Louis Gallodier (c. 1734 - 6 June 1803) was a French ballet dancer and choreographer who spent the majority of his career in Sweden, where he was to have a great importance for the development of the ballet in Sweden as the ballet master of the Royal Swedish Ballet.
Louis Gallodier was born in France circa 1734. He was employed at the opera Opéra-Comique in Paris from 1756. As a dancer, he was a student of Jean-Georges Noverre. In 1758, he was hired as a member of the French Du Londel Troupe, which performed in the theatre of Bollhuset in Stockholm and in the court theatres Drottningholm Palace Theatre and Confidencen.

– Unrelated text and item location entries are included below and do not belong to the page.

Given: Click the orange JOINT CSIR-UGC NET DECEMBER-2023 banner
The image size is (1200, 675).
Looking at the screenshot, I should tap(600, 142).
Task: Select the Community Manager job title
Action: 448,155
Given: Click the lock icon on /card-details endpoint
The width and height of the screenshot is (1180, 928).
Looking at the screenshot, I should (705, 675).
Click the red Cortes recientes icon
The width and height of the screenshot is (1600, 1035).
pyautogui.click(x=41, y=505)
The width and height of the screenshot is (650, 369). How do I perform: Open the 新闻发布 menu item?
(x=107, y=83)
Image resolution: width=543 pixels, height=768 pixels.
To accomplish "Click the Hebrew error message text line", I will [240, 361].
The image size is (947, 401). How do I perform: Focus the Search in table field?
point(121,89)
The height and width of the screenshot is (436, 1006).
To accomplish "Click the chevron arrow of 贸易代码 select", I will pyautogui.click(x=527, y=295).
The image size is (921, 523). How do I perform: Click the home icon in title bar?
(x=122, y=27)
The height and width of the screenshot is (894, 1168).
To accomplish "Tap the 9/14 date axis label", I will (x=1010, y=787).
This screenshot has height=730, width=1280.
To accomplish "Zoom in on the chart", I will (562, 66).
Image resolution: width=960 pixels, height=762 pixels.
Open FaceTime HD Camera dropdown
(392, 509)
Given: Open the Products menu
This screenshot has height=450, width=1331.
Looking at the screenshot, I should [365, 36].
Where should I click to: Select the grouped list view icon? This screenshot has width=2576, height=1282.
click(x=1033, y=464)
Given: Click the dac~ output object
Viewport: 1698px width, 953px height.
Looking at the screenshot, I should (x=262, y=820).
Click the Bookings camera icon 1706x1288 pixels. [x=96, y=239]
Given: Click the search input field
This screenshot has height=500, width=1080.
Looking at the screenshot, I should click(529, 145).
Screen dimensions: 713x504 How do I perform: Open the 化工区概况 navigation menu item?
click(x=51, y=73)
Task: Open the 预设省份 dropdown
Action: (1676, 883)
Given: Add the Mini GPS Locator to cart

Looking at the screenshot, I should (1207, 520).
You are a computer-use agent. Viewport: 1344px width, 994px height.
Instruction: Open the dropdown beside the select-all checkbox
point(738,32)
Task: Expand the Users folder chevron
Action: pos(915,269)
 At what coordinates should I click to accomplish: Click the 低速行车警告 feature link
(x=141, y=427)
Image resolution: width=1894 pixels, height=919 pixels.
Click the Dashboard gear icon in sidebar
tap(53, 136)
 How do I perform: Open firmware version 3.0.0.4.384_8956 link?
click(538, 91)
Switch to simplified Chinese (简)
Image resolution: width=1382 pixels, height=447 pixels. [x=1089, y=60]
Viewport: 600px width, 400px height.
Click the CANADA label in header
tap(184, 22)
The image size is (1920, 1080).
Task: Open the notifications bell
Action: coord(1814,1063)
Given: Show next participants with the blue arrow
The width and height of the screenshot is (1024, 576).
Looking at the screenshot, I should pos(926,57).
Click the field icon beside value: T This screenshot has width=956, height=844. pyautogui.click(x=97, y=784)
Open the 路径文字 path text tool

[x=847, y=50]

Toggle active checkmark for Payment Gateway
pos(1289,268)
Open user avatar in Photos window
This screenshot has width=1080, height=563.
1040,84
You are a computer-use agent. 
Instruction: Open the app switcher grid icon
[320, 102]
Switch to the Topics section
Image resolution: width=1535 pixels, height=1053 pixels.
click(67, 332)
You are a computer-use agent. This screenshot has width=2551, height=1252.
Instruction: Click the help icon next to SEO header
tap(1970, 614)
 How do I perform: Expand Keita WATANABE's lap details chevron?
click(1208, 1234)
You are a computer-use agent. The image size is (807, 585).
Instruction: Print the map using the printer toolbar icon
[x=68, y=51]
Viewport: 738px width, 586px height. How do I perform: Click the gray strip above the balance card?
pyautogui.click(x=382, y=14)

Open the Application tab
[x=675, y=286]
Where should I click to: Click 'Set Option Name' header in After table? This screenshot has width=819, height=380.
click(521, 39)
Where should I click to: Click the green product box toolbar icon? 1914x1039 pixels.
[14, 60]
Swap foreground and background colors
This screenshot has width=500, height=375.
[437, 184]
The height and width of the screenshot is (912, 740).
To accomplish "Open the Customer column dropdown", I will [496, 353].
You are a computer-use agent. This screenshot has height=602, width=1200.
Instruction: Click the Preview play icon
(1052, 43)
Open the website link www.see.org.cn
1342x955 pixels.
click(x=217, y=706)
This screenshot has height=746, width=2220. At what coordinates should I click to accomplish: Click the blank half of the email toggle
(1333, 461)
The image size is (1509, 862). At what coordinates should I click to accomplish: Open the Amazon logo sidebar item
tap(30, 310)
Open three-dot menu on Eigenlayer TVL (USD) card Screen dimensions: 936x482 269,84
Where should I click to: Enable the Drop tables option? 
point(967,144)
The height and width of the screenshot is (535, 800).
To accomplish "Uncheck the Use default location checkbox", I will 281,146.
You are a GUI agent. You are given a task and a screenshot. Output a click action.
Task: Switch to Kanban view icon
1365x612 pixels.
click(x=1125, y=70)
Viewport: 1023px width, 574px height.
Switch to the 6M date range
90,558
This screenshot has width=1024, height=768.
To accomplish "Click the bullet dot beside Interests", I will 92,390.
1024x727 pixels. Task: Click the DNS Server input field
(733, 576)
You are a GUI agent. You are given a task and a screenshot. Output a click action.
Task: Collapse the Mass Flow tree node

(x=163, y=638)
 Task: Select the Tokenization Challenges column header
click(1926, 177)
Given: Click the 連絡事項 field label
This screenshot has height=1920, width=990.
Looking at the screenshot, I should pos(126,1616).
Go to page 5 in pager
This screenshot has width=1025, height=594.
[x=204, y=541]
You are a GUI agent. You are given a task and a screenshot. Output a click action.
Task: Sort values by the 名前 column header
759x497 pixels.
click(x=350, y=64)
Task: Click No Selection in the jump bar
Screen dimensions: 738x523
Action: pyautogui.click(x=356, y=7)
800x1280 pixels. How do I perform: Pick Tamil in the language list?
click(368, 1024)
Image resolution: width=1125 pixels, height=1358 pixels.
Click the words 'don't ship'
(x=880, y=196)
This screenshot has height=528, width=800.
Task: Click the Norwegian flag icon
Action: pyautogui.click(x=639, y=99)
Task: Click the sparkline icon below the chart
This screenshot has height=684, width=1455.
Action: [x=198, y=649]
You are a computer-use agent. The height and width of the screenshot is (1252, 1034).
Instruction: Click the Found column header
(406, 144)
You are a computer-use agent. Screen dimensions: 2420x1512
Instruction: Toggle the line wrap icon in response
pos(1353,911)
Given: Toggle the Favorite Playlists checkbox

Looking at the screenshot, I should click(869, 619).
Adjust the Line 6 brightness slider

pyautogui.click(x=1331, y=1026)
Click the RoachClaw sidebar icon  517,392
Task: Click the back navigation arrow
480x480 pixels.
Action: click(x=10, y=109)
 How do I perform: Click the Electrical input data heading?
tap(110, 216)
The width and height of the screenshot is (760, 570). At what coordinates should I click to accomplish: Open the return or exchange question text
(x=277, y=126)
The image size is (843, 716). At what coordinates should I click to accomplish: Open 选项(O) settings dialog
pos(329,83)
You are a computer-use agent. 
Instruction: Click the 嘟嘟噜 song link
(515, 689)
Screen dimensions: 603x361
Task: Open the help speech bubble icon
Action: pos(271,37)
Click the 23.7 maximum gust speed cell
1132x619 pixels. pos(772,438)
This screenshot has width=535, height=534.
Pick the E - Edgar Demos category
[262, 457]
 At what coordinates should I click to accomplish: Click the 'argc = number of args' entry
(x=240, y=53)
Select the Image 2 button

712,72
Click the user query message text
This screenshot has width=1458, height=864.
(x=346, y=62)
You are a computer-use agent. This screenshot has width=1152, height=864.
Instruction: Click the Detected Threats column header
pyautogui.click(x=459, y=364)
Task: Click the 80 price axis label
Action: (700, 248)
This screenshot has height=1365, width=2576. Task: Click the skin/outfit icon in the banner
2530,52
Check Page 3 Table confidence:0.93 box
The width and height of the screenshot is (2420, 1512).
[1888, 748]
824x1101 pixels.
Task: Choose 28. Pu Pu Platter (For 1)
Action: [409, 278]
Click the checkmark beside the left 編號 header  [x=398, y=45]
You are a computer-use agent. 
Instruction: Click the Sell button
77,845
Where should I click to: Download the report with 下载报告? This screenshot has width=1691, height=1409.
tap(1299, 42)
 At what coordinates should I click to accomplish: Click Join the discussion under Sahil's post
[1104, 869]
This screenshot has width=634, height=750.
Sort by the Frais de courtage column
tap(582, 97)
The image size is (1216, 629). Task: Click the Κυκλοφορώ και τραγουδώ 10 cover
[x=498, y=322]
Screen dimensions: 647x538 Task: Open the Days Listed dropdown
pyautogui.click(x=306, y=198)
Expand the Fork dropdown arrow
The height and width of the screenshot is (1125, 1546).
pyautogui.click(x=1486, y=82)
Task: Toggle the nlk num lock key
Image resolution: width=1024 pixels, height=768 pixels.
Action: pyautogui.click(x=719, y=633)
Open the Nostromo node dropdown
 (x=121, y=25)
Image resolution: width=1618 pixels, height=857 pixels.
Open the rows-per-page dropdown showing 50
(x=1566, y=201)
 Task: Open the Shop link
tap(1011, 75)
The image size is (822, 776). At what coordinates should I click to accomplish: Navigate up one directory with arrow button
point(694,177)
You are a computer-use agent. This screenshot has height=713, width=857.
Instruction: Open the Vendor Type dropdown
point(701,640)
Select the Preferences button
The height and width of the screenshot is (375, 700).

When the French troupe was fired in 1771 by Gustav III of Sweden, who wanted to found a national stage with native actors, the dancers of the French theatre were excluded from being fired. When the Swedish Royal Ballet was founded in 1773, several of them, such as the ballerina Ninon Dubois le Clerc, was to be a part of its first troupe, and Gallodier was made its first ballet master. Elisabeth Soligny, his colleague from the French troupe, was often paired with him in the Ballets. Gallodier also composed several dances to ballets and operas. One of his pupils and dancers where Sophie Hagman.
Louis Gallodier was in 1762-84 married to the Italian opera singer Gasparine Becheroni, active at the Italian opera company in Stockholm; in 1792 to the Swedish ballerina Judith Christina Brelin (1770–1794), and from 1796 with Marie Louise Du Londel (1776–1847), daughter of Louis Du Londel and Marguerite Morel of the Du Londel Troupe.[1]